The router, console, and oauth endpoints should all gracefully terminate when their pods are marked deleted without dropping traffic. Console and oauth can have simple "wait before shutdown" logic because they do not execute long running transactions. The router needs to wait longer (it is a service load balancer) and then instruct HAProxy to gracefully terminate, then wait up to a limit, and then shut down. In combination these fixes will ensure end users see no disruption of the control plane or web console, or their frontend web applications, during upgrade.

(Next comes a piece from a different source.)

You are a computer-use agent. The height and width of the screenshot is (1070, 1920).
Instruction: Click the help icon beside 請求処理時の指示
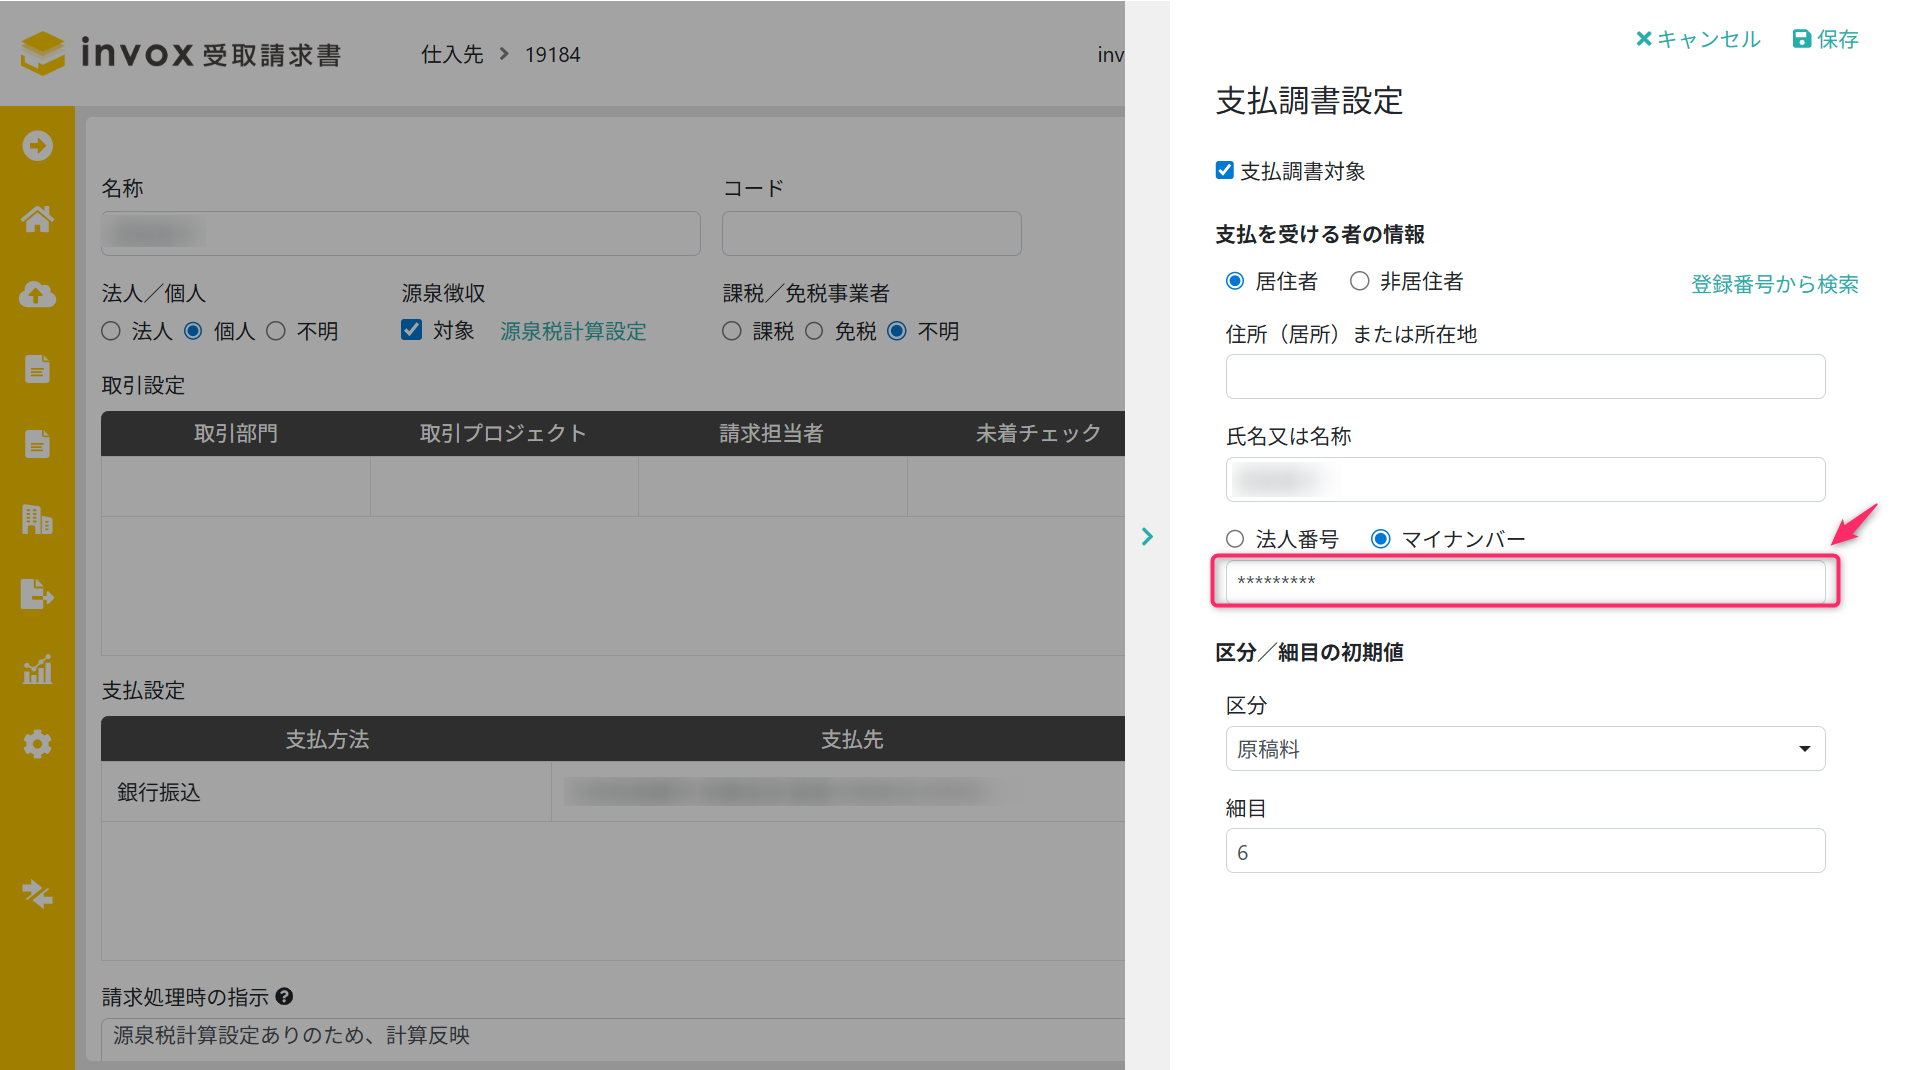[284, 997]
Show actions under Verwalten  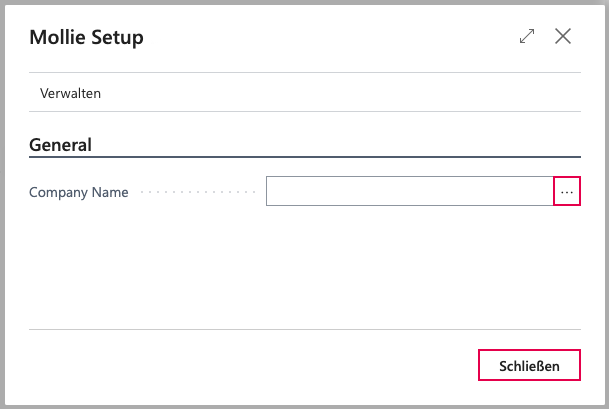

Oops, that was accidental.
upgrade from 4.5.0-0.nightly-2020-03-20-200807 to 4.5.0-0.nightly-2020-03-23-213917, the console is not reachable for about 60 seconds. when curling the console route and it shows: curl: (35) OpenSSL SSL_connect: SSL_ERROR_SYSCALL in connection to console-openshift-console.apps.hongli-upg807.example.com:443
*** Bug 1809742 has been marked as a duplicate of this bug. ***
Upgrade from 4.5.0-0.nightly-2020-04-21-103613 to 4.5.0-0.nightly-2020-04-25-17044, and keep accessing console and auth route in another window, still found connection problem during upgrade and it lasted for about 50 seconds. Sun 26 Apr 2020 05:29:34 PM CST curl: (28) Operation timed out after 5000 milliseconds with 0 out of 0 bytes received 000 curl: (35) OpenSSL SSL_connect: SSL_ERROR_SYSCALL in connection to oauth-openshift.apps.hongli-45bv.qe.devcluster.openshift.com:443 000 Sun 26 Apr 2020 05:29:43 PM CST 200 curl: (35) OpenSSL SSL_connect: SSL_ERROR_SYSCALL in connection to oauth-openshift.apps.hongli-45bv.qe.devcluster.openshift.com:443 000 Sun 26 Apr 2020 05:29:46 PM CST curl: (35) OpenSSL SSL_connect: SSL_ERROR_SYSCALL in connection to console-openshift-console.apps.hongli-45bv.qe.devcluster.openshift.com:443 000 403 Sun 26 Apr 2020 05:29:50 PM CST 200 curl: (35) OpenSSL SSL_connect: SSL_ERROR_SYSCALL in connection to oauth-openshift.apps.hongli-45bv.qe.devcluster.openshift.com:443 000 Sun 26 Apr 2020 05:29:53 PM CST curl: (35) OpenSSL SSL_connect: SSL_ERROR_SYSCALL in connection to console-openshift-console.apps.hongli-45bv.qe.devcluster.openshift.com:443 000 403 Sun 26 Apr 2020 05:29:57 PM CST 200 curl: (35) OpenSSL SSL_connect: SSL_ERROR_SYSCALL in connection to oauth-openshift.apps.hongli-45bv.qe.devcluster.openshift.com:443 000 Sun 26 Apr 2020 05:30:00 PM CST 200 403 Sun 26 Apr 2020 05:30:04 PM CST curl: (35) OpenSSL SSL_connect: SSL_ERROR_SYSCALL in connection to console-openshift-console.apps.hongli-45bv.qe.devcluster.openshift.com:443 000 curl: (35) OpenSSL SSL_connect: SSL_ERROR_SYSCALL in connection to oauth-openshift.apps.hongli-45bv.qe.devcluster.openshift.com:443 000 Sun 26 Apr 2020 05:30:07 PM CST 200 403 Sun 26 Apr 2020 05:30:11 PM CST curl: (28) Operation timed out after 5000 milliseconds with 0 out of 0 bytes received 000 403 Sun 26 Apr 2020 05:30:21 PM CST 200 403
Causes Cluster frontend ingress remain available to fail
*** Bug 1828856 has been marked as a duplicate of this bug. ***
The current status of this issue is that the router traffic is being blackholed when it moves from cloud service load balancer to the node after the router pod has started termination, but before it completes. It does so because we use the local traffic policy to ensure the source IP of incoming packets are configured, but in that mode the kube-proxy too aggressively removes the local endpoint from iptables. The proposed fix is being discussed upstream to keep the terminating pod in the local list until it actually stops, before blackholing the traffic. The fix is still being explored to ensure it does not introduce regressions or undesirable behavior, but we have some testing in 4.5 that the fix will correct the bulk of the unavailability.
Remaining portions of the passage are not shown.